David Wilson created this visually arresting hand-drawn music video to accompany “Let Go,” a new track by The Japanese Popstars. The concept and execution are very polished, but Wilson might want to do a better job of masking his influences (the similarities to animation by Blu, Christy Karacas, and especially Andreas Hykade’s Love and Theft gave the whole thing a feeling of ‘been there, done that). Impressively, the video was created in twenty days. Here’s a making of piece that explains some of the ideas behind the piece.

CREDITS
Directed by David Wilson
Produced by Serena Noorani and Tamsin Glasson at Colonel Blimp
Commissioned by Nicola Brown for Virgin/EMI
Primary Illustrator: Keaton Henson
Secondary Illustrators: David Wilson and Andres Guzman
Drawn Animation: Malcolm Draper, Matt Lloyd, Ed Suckling, Toby Jackman, Elena Pomares, David Wilson, Jamie Page
Flash Animation: Michael Zauner, John Malcolm Moore, Ed Suckling, Toby Jackman, Elena Pomares, Andrew Clarke
After Effects Compositing and Effects: Andy Montague via The Mill
Coloring: Christopher Wright, Sally Hancox, Zoe Hough, Alex Simpson, Josh Stocker

(Thanks, Carlo Guillot)


  • Brad Constantine

    That’s a lot of Draw-rings in a very short amount of time. Way to dive in and get it done while keeping a fresh feel to it.

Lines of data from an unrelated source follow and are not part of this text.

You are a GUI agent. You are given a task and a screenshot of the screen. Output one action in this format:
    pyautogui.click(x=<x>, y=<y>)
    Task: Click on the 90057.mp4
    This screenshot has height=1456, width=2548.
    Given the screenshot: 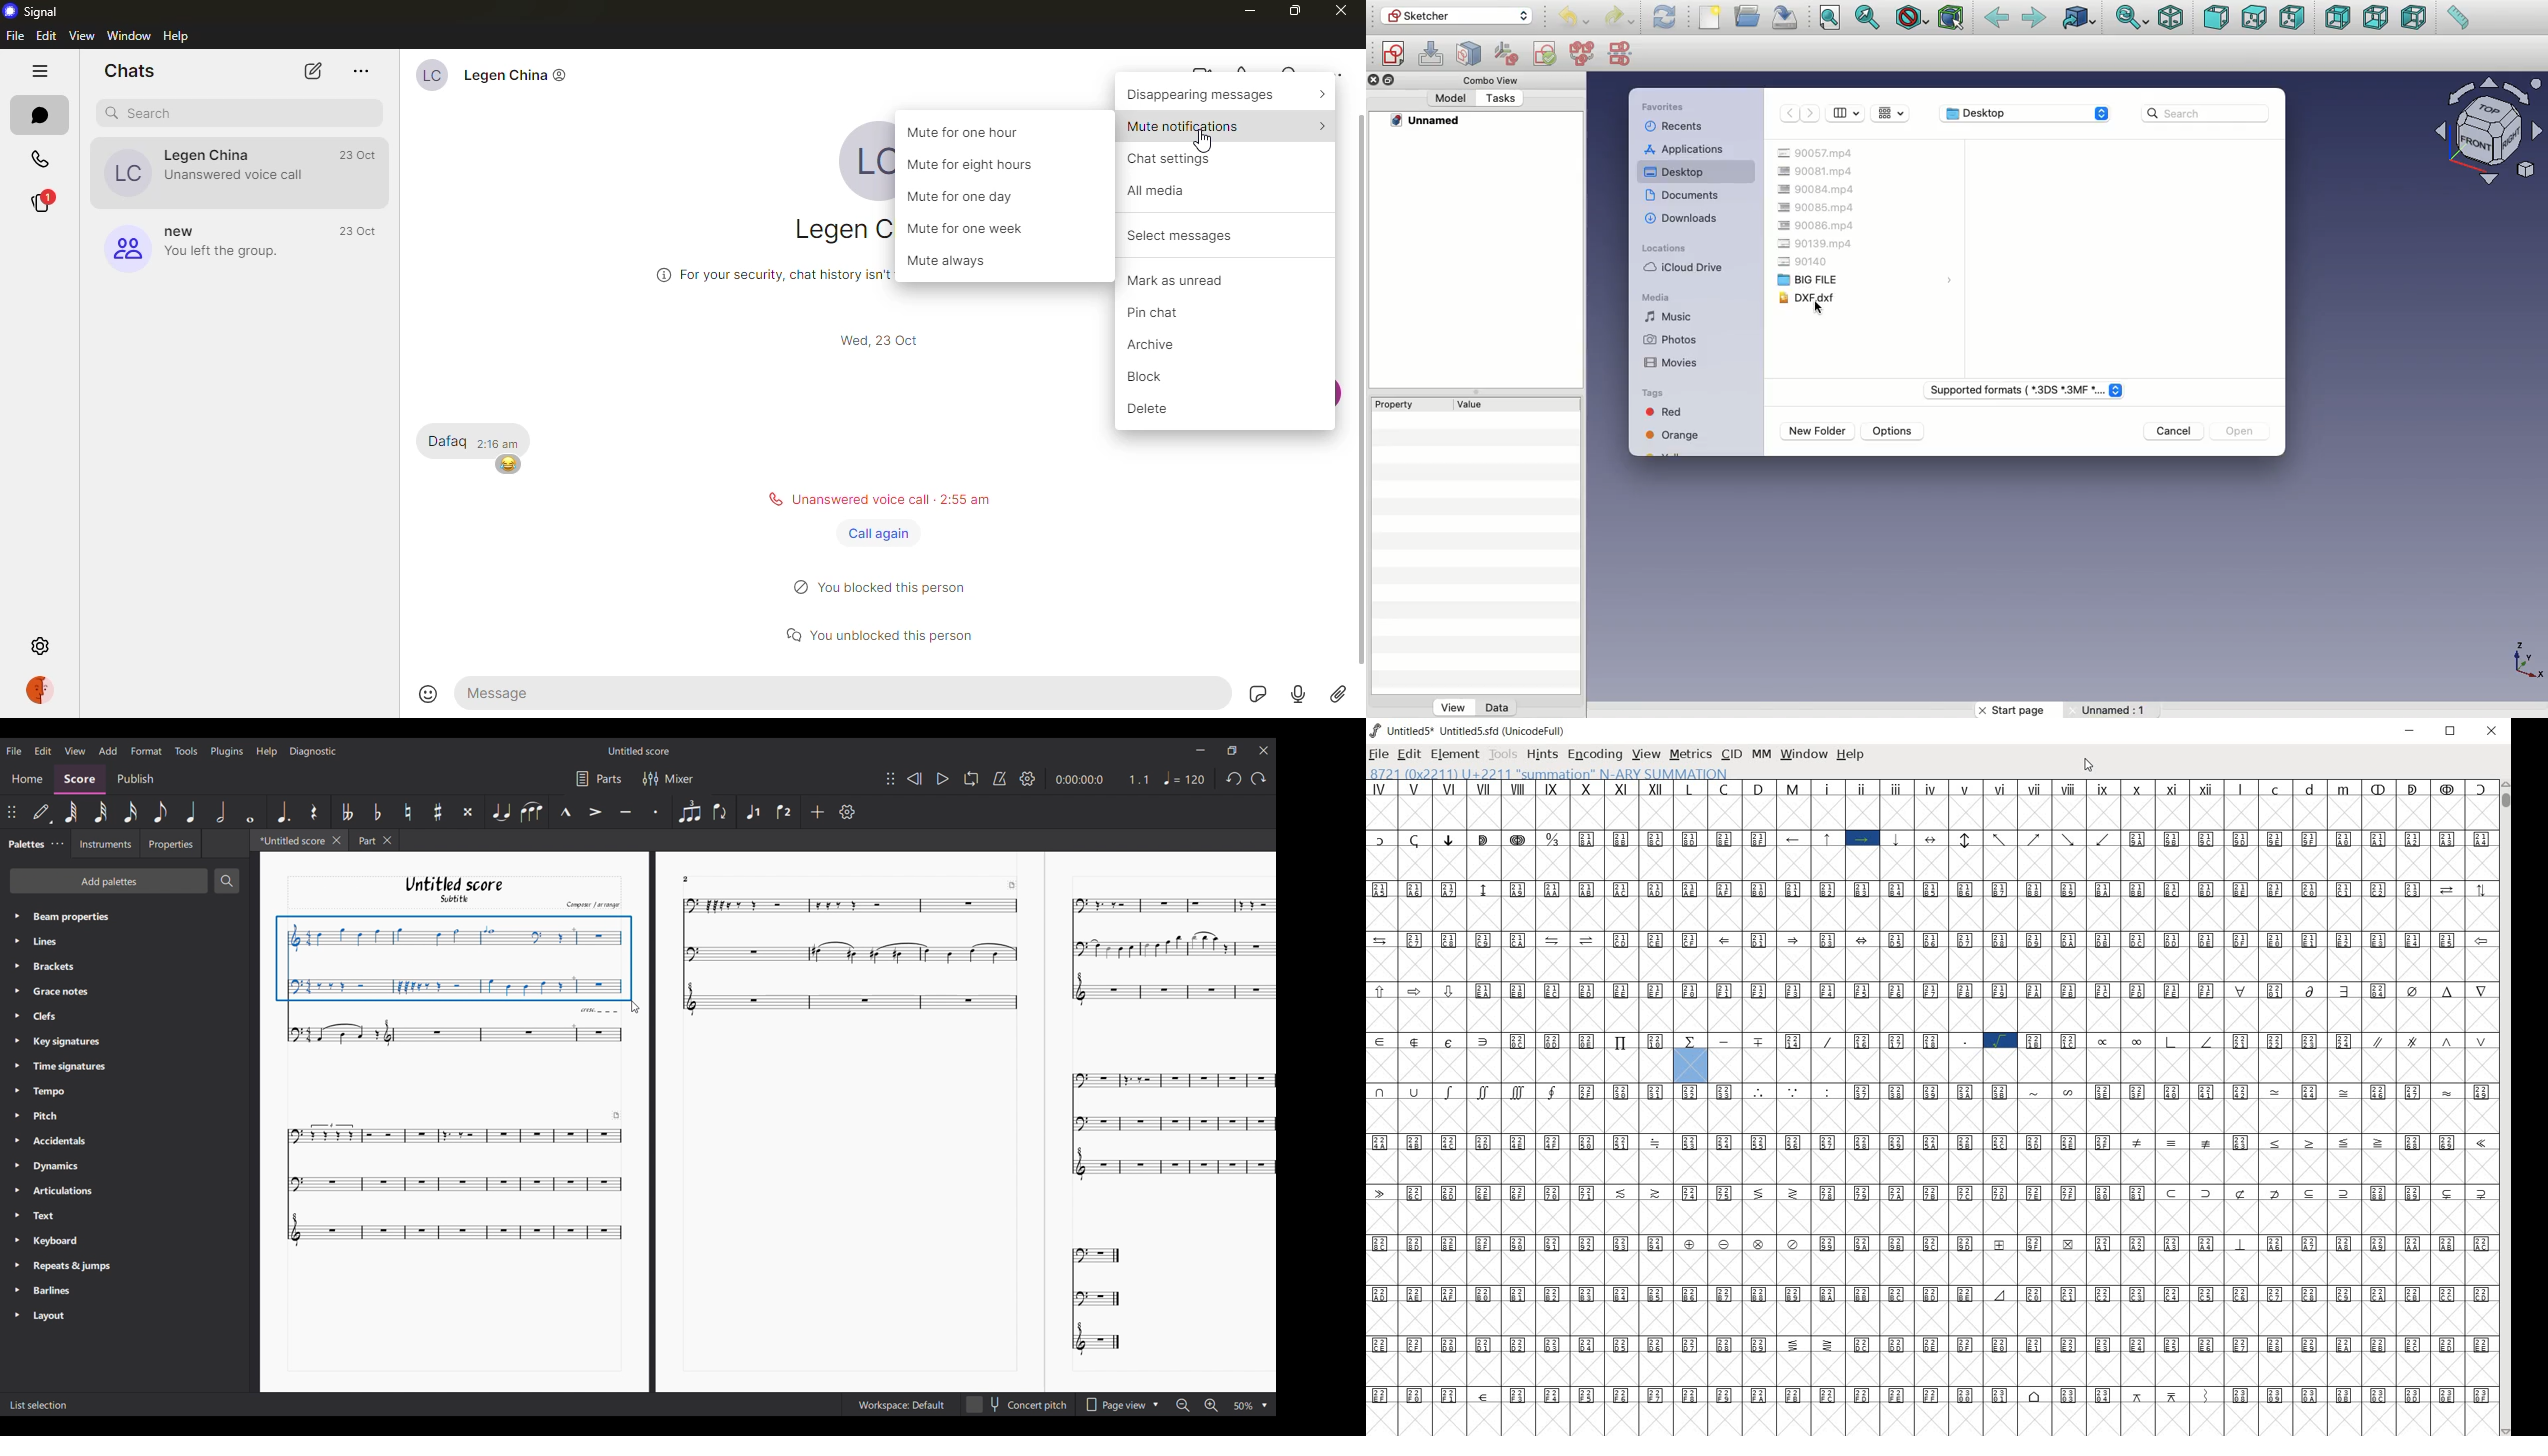 What is the action you would take?
    pyautogui.click(x=1819, y=154)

  • http://jakedraws.blogspot.com jake armstrong

    When I first saw Love and Theft, I thought the concept wasn’t particularly interesting, like I had seen it before. And I probably had seen something with morphing heads like that sometime in the past. But that doesn’t discount how fun (and amazing) that piece and this piece were. I don’t think there’s such a thing as a virgin birth in art, and I’m really happy people expound on prior ideas, interests, and designs to reimagine things and make something new. Thanks for posting this!

    • amid

      Jake, Of course there’s no such thing as an original idea. Heck, in the post right before this one, I compared Doomed to Ward Kimball’s Mars and Beyond. It’s just that more mature filmmakers understand how to remix elements into a personal and unique statement. This video feels warmed-over, like Wilson is picking and pulling pieces from all over (very competently no doubt), but lacking a point of view. And I hate to say that because it’s well done and enjoyable to watch, especially if you’re unfamiliar with what he’s borrowing from. But compare it to a video like Anthony Schepperd’s “Music Scene”. Wherever he’s pulling from, Schepperd puts such a strong personal stamp on it that it becomes undeniably his own. Your own Terrible Thing of Alpha-9 is another good example of something that transcends whatever influences it may have started off with.

  • http://asteriskpix.blogspot.com Richard O’Connor

    The term I use, Amid, is “being greater than the sum of your influences’ -something rarely seen in animation.

    This is a nice little film, though, and I wouldn’t disparage it on any grounds.

  • Isaac

    The lip-sync reminds me of early cartoons, before animators had the art of lip-sync down.